Thursday, December 09, 2010

Wed Recap

Things were fairly quiet in the early morning. Concerns over European debt continue as there was a lack of any EU quantitative action today. Also on the debt front, both Fitch and Moody's commented on the potential deterioration of the U.S. fiscal position given the extension of the tax cuts without any offsetting measures. Bond yields were rising, commodities under pressure. There was no economic data to review before the open.

The midweek session began without a significant gap. Choppy trade at the open quickly put the high of the day on the chart just fifteen minutes in. But sellers quickly arrived and the index thrilled the bears with a sharp move lower that established the low of the day at 10:42 am. The rest of the session was choppy but upward as the intraday high was tested just before the close.
For the SPX Index there were 240 Advancers/207 Decliners. On the NYSE 3,134 issues were traded with 1,181 advancing issues and 1,860 retreating issues, a ratio of 1.57 to one declining. There were 125 new highs and 28 new lows. The five day moving average of New Highs is 199 while the five day moving average of New Lows is 15 and the ten day moving average of Net Advancing is 257. The Net Advancing data indicates a bullish trend.

Advancing volume was higher at a ratio of 1.53 to one. The closing TRIN was 0.41 and the final tick was -357. The NYSE Composite Index gained 0.14% today while the SPX gained 0.37%.

For the NYSE, relative to the previous 30 session average, volume was 5.08% above the average. Of the last 15 sessions 7 sessions ended with volume greater than the previous rolling 30 day average volume. Of the last 30 sessions, 19 sessions ended on a positive tick, 7 of last 10. For the SPX, the day's volume was 100.1% of the average daily volume for the last year. Volume was 106.9% of the last 10 day average and 59.8% of the previous day’s volume.

Breadth was negative on the NYSE but advancing volume was stronger than breadth. New Highs were extremely weak for a session which had the 52 week closing high. Overall, the NYSE breadth is not what you’d expect to see from a market at 52 week highs.
Total tick for the day was -119,000 and the average tick for the day was -77. There were 27 ticks greater than 600 and 104 ticks more extreme than -600. There were no ticks greater than 1000 and 2 ticks more extreme than -1000. The tick action suggests institutional distribution.
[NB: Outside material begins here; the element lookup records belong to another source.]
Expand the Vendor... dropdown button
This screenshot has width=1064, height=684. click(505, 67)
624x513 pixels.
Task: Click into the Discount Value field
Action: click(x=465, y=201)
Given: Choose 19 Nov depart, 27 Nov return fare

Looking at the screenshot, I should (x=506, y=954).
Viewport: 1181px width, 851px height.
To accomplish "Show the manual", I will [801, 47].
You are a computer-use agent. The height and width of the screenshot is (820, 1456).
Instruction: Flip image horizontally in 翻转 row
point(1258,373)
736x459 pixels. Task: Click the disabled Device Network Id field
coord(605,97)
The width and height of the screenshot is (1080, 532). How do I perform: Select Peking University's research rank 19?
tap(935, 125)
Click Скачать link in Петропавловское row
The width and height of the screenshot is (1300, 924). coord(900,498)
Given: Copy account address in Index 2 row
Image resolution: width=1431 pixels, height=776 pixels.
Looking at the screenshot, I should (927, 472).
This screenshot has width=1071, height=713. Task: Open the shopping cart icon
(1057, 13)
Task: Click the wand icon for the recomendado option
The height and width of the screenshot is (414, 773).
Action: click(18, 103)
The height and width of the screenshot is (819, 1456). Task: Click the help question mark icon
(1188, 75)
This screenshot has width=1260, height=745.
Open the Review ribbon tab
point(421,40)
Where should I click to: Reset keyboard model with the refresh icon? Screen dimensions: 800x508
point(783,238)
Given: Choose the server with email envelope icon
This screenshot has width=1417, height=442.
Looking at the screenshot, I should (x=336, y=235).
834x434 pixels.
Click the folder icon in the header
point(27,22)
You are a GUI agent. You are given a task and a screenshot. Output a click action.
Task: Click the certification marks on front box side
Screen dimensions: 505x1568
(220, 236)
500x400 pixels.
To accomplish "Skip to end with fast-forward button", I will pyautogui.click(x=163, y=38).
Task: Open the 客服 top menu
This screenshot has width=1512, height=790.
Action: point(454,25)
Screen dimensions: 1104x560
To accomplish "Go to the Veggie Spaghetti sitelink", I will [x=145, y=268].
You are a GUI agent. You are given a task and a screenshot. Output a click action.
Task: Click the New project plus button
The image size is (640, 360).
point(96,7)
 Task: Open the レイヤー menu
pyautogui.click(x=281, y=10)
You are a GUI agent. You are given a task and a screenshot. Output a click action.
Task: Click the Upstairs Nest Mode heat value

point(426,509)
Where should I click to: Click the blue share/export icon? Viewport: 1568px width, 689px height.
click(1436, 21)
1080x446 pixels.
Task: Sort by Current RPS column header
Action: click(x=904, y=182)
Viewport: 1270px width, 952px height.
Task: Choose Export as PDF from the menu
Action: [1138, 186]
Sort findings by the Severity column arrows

The intraday volume patterns leave us without any comment tonight. Looking at the nightly breadth indicators we find them pretty mixed as well, suggesting choppy waters ahead. But we do find it curious that the McClellan Oscillator was negative today, on an up day.
In the precious metals some short term technical damage was done to the gold chart but the primary long term uptrend remains intact. Traders with a short term perspective will act accordingly while longer term oriented investors will also take note and look to establish positions in the direction of the primary trend. 
The HUI experienced a bearish engulfing pattern on its daily chart yesterday and that is leading to follow through selling today in the mining shares. Watch the support levels closely and see how the shares act as they move into this region especially if you are acquiring for the long term. The HUI has remained above the 40 and 50 day moving averages since August of this year on an end of trading session basis. Should it move down into this region again and refuse to breakdown, you will know what to do.
There is a band of congestion support in silver coming in near the 26.75 – 26.45 level. From a technical perspective we would not want to see it violate 25 to the downside.
Good technical action in Silver would be for it to hold above the recent breakout level near 27.90 and work sideways for a  while.
The trend is your friend in the metals.
The bond market has gotten beaten up (long TBT). I am sure that is not making the Fed officials very happy especially considering the huge sums of money that they have spent in artificially trying to push rates lower on the long end of the curve.